For some folks, these are really basic concepts, And for some, I’m getting out a little bit ahead of where you are. We’re not going to go to deep into this, but ultimately, you need to be able to understand and visualize the customer journey and go all the way through to what that it looks like in terms of a sale, and then take it down to your gross profit. Because when you do that and you add up all your different models, that’s your sales plan. And that allows you to build your P&L all the way down to EBITDA. And EBITDA is a simple way of thinking about it is, it’s operating income.
And the reason that this gets important is because what we’re trying to really get to here is what’s your cash runway. So if you have positive cashflow, you’re great. When you have positive cash flow, then with respect to your cash runway, you’ve got as long as you keep your cash flow positive, because you just building up your bank balance. It’s when you have a burn rate, it’s when you’re burning cash, and that’s what we’re trying to get to.
What you want to know is, “I have this much money in the bank today. How much cash am I burning every month and how long is it going to last me?” And so, when I go through this, the simplest way to connect the two concepts is to think about my EBITDA, which is my operating profit that I’m projecting for the next 12-18 months. And you should have a 12-18 month projection that you’re always kind of staring at and it’s tied back to the sales plan that you’ve built. And then you’ve got to think about all the things that take up cash that are outside of your income statement.
What do you mean by cash flow that is outside of your P&L?
For instance, if you’re a retailer outside of just your operating income, you may have had to order merchandise to sell months in advance of when it will actually land in your warehouse for sale. You might have to pay for some, or all, of that product before you can start marketing it to your customers. The cash impact of inventory for anyone that produces and purchases products for sale is a real challenge.

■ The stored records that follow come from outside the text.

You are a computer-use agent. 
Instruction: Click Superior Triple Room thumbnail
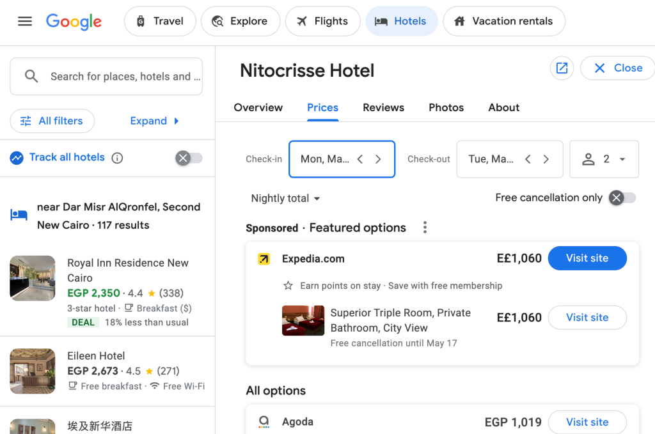(x=303, y=320)
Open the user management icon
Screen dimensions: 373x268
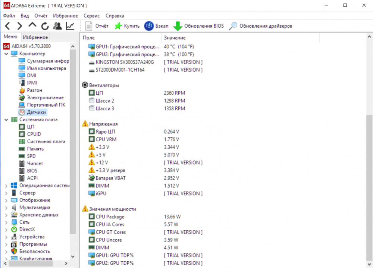click(57, 26)
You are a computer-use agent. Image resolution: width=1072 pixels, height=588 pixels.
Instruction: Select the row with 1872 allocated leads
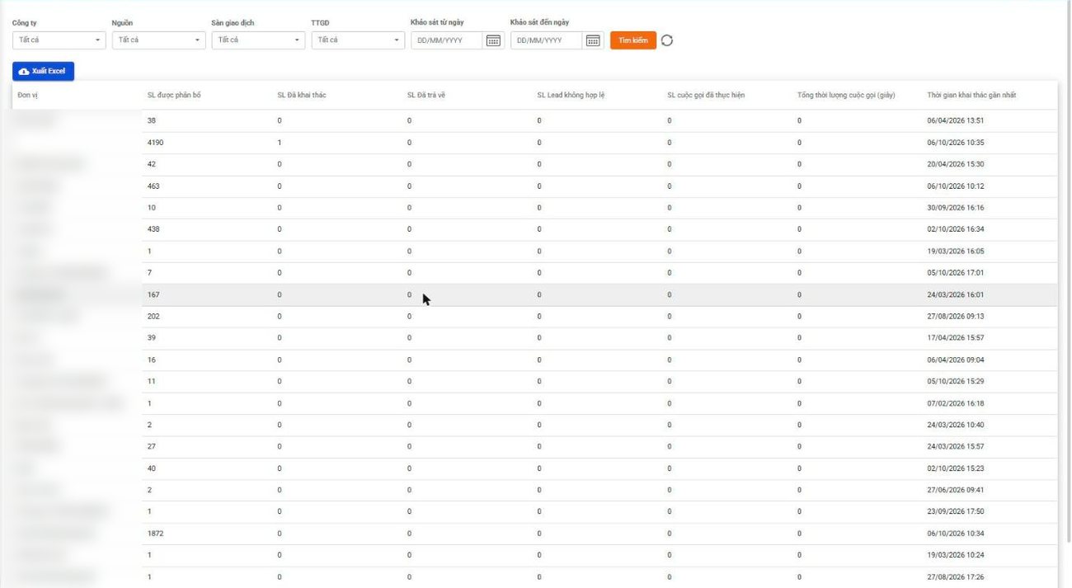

If you’re a media company in the ad sales business, good luck trying to get an advertising client to pay in faster than 90 days. You might be waiting three or four months just for the cash from that sale to come back into your bank account. There are all of these things that are separate from your sales plan and your profit plan and your EBITDA that represent cash that you have to lay out, or in the case of accounts receivable, cash that you have to wait for. You need to understand the bridge between your revenue, your sales plan, your gross profit, your EBITDA, and then the cashflow, because your success is going to depend on cash flow, and your runway, and your burn.